Grow your own aloe vera by following these 6+ helpful tips

Aloe vera plants are commonly found growing in many households. Not only are they an attractive plant to have in your decor, but they are very useful as well. The juice found within the leaves can be topically applied to cuts, burns, and scrapes to help alleviate pain.
Due to the nature of succulents, their growing needs can be just a touch different than most other houseplants. Read on to see how to best care for your aloe vera plant.
1. Use a light, airy potting mix
The thick, fleshy leaves on an aloe plant result from water storage within the cellular tissue. Because succulents hold so much water in their leaves they prefer a soil that doesn't hold water. Look for light, airy potting mixes that drain quickly. There are some specifically marketed for use with succulent plants, or you can make your own. If you want to make your own, The Bump recommends mixing equal parts of commercial potting soil, sand and "grit" such as perlite, pumice, or gravel.
2. Choose unglazed terra cotta pots
Typically growers are warned that if using unglazed terra cotta pots they need to water more often. In the case of aloe plants, the unglazed terra cotta pots actually work in the favor of the grower. The soil will dry out more quickly which is what the plant prefers. According to We Love Aloe! this is especially important in cool or humid areas where the soil doesn't dry out as quickly.
3. Lots of drainage in pots
Even if you are using a well draining potting soil in unglazed terra cotta pots, it's still imperative your pots have good drainage holes at the bottom.
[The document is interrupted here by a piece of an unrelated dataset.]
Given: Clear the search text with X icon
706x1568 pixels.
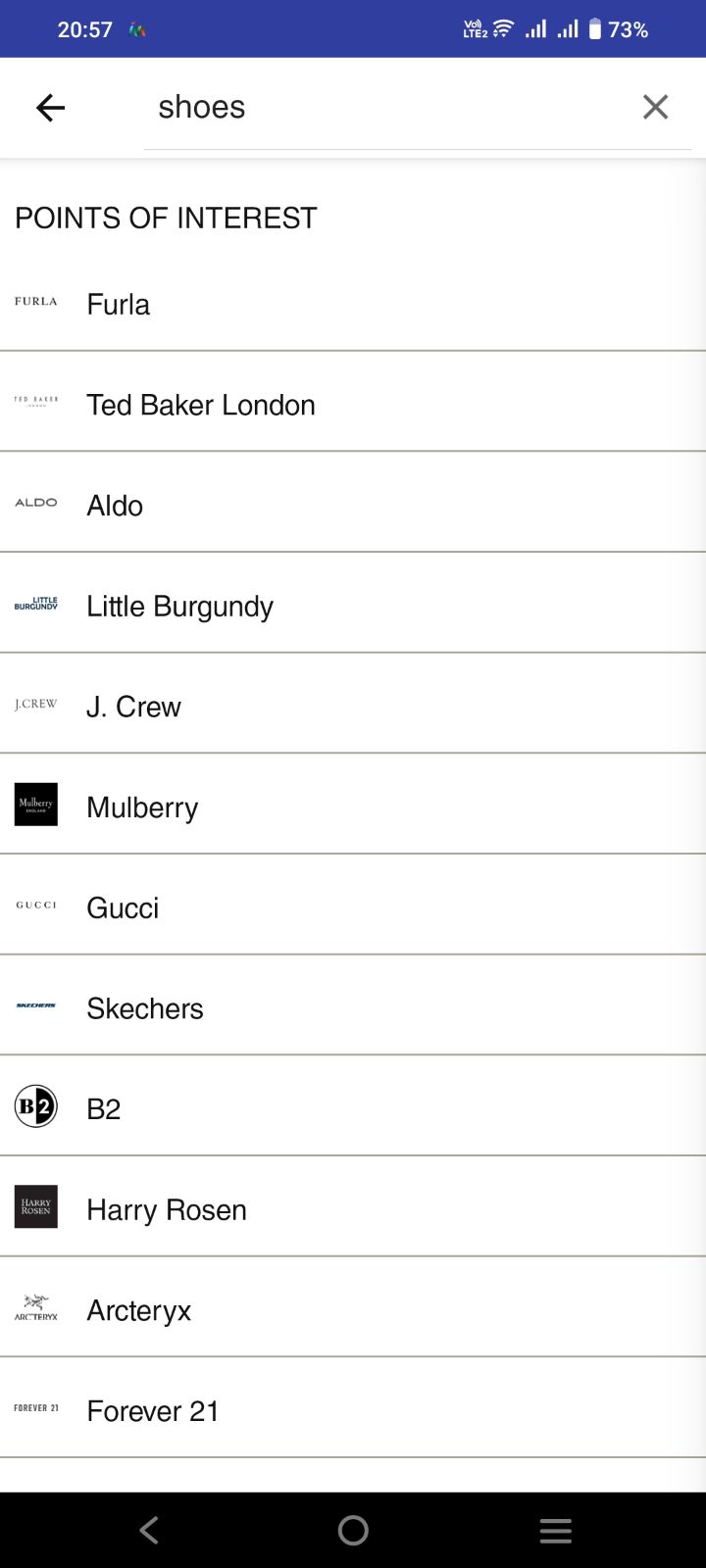Looking at the screenshot, I should point(655,107).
If your pot came with a plug in the hole make sure to remove it so excess water can freely drain when you water your aloe.
4. Water infrequently
One of the biggest pitfalls of growing your own aloe plant is overwatering! Make sure the soil dries out completely (or at least to a depth of 2") before watering the plant thoroughly, allowing the excess moisture to drain.
5. Bright light location
Succulents love to be in bright, sunny spots and the aloe is no exception. When growing indoors as a houseplant they prefer south or west facing windows to get as much indirect light as possible.
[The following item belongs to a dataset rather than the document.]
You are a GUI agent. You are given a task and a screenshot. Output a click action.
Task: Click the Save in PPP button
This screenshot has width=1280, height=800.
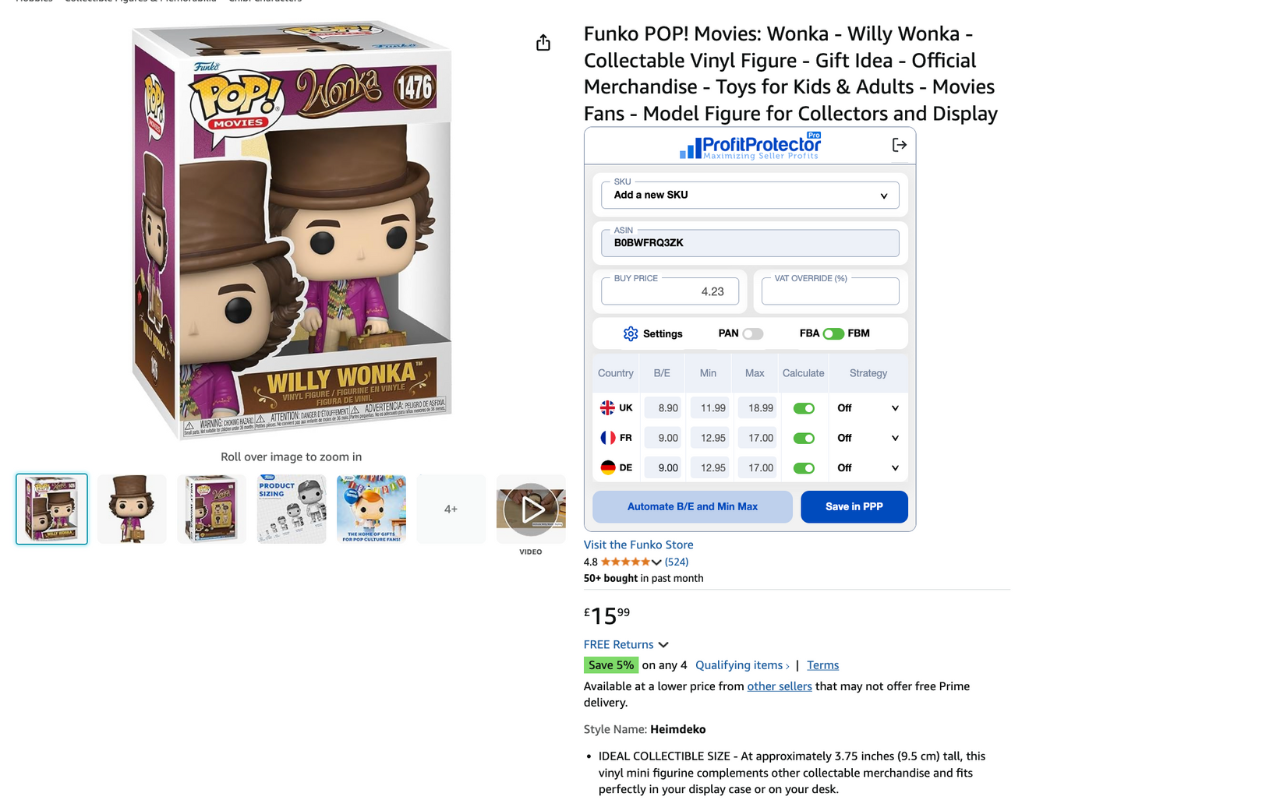pos(854,507)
6. Temperatures between 55 and 80
When grown inside the home, plants can withstand a range of temperatures, including dropping down to the mid 50's at night. This variance in temperature tolerance is also what makes it possible to grow aloe plants outside in areas where the climate is moderate throughout the winter and overnight.
7. Fertilize sparingly
Aloe plants should be feed very infrequently and lightly, or you risk hindering the growth. Feed them no more than once a month during the spring and summer using a balanced fertilizer for houseplants, but at about half the recommended rate.